> 
> On 25/02/2011, at 7:16 AM, Trygve Inda wrote:
> 
>> I am guessing IB is reading the MyClass.m which has both .h files imported
>> with #ifdef
> 
> 
> I don't think this is true - I have sometimes defined the header for a class
> and then set up the interface in IB using that header before I've even written
> a line in the .m file. IB seems quite happy, though at that point XCode
> wouldn't be if I tried to compile.
> 
> I'm not sure why you're even doing this. Just keep the two .m files totally
> separate, reading their own header file as is the usual case. If there's code
> common to both that you are uncomfortable duplicating, move it into a common
> helper class used by both.
> 
> --Graham
> 
> 
> 

It seems to be pretty random when using two header files, but a common
implementation. There should be a way to drag a header to IB and have it
reinterpret the class, but it just complains that the superclass is wrong.

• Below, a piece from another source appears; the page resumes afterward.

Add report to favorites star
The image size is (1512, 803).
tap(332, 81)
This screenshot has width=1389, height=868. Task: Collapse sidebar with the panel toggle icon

I guess the issue here is that if I make them separate classes, then the
common classes can only link to them by id and not by a real type.

@interface MyRetailClass : NSPreferencePane
@interface MyAppStoreClass : NSObject

Then in my common classes:

ClassA
ClassB
ClassC

I have to do

IBOutlet id     mainClass;

Instead of

IBOutlet MyRetailClass*     mainClass;

Or

IBOutlet MyAppStoreClass*     mainClass;

So when ClassA does [mainClass someArray] as an accessor, I don't get the
same compiler checking I would have with explicit classes. But with explicit
classes, I can't properly connect the objects in IB in both versions.